COSA SI CHIEDE
**A.** Riassumi in due frasi il brano sulla Siria.
**B.** Scrivi il seguito del brano sulla Siria, riprendendo subito dopo l'ultima riga.

BRANO FORNITO

..........

Siria: Donald Trump e Vladimir Putin devono dimostrare qualcosa, servendosi dell’infinita crisi di Damasco? Probabilmente sì e non solo all’estero, ma anche in patria. The Donald deve guardarsi soprattutto dai problemi interni, mentre lo zar punta a portare la Russia allo status di super potenza da vero erede dell’Urss.
Le esibizioni verbali muscolari servono dunque per lo più a distogliere l’opinione pubblica americana dagli scandali personali ed elettorali dell’inquilino della Casa Bianca. Mentre Putin, che all’interno deve tenere a bada soprattutto gli oligarchi danneggiati dalle sanzioni internazionali, risponde per ragioni di prestigio. Ma anche per non disperdere il lavoro fatto sin qui in Siria, cioè sul solo sbocco russo nel Mediterraneo.

Attacco chimico a Douma?

..........

Elenco di partenza:
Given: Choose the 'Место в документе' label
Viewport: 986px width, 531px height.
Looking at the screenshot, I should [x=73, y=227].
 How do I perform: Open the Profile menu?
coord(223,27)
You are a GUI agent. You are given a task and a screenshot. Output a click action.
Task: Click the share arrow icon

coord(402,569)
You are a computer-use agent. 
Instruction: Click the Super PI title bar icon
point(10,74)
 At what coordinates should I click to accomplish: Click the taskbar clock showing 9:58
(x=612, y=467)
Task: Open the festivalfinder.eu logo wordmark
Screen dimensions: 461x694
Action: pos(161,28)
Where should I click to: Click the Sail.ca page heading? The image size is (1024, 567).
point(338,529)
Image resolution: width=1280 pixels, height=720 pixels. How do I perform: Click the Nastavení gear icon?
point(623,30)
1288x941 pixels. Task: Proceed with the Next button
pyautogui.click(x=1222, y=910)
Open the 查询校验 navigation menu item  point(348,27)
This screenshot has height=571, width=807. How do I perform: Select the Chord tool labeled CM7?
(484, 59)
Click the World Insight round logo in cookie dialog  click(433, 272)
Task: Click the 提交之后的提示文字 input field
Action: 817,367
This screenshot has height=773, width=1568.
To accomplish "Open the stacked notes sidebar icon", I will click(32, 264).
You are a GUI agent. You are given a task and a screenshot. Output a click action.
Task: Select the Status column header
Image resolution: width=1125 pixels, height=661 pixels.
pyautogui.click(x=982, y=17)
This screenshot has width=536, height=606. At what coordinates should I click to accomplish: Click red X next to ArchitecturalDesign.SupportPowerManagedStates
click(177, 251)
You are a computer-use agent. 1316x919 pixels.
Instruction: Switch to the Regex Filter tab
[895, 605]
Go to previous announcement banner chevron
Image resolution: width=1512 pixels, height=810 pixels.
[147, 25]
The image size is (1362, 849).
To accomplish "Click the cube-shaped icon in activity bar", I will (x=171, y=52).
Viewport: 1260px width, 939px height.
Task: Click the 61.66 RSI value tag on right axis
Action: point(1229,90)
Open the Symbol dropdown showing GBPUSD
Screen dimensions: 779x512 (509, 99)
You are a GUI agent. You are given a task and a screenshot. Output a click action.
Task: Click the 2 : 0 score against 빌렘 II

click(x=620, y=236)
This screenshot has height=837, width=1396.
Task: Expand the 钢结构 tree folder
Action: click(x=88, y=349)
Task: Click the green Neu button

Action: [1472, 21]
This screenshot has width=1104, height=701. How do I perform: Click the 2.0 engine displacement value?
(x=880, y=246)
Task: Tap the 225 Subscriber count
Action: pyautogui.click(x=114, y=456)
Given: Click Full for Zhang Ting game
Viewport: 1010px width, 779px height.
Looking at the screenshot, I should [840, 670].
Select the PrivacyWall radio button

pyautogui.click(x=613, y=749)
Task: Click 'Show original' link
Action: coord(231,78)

..........

RISPOSTE PER COMPITO
**A.** Trump e Putin probabilmente si servono della crisi siriana per dimostrare qualcosa sia all'estero sia in patria: Trump deve guardarsi soprattutto dai problemi interni, mentre Putin punta a portare la Russia allo status di superpotenza da vero erede dell'Urss. Le esibizioni verbali di Trump servono per lo più a distogliere l'opinione pubblica americana dai suoi scandali personali ed elettorali, mentre Putin, che in patria deve tenere a bada gli oligarchi danneggiati dalle sanzioni, risponde per prestigio e per non disperdere il lavoro fatto in Siria, solo sbocco russo nel Mediterraneo.

**B.**
L’impiego di armi chimiche da parte delle truppe di Assad, per piegare la resistenza di Douma, nella Ghouta orientale ad est di Damasco, è formalmente da provare. I fatti del 7 aprile (almeno 70 morti e centinaia di feriti) sembrano tuttora controversi. La comunità internazionale difficilmente si accontenterebbe di concludere per la veridicità dell’accusa sulla base dei precedenti senza scrupoli del regime. Specie se si volesse fare del presunto attacco un “casus belli” in piena regola, portando allo scontro Usa e Russia. Tanto più che Mosca rilancia proprio in queste ore l’accusa che l’attacco chimico sia una messinscena di servizi segreti occidentali.
Nel frattempo, la resa di Douma è stata perfezionata. La polizia militare russa sta prendendo il controllo dell’ultima regione ribelle, in mano sin qui ai miliziani di Jaysh al-Islam.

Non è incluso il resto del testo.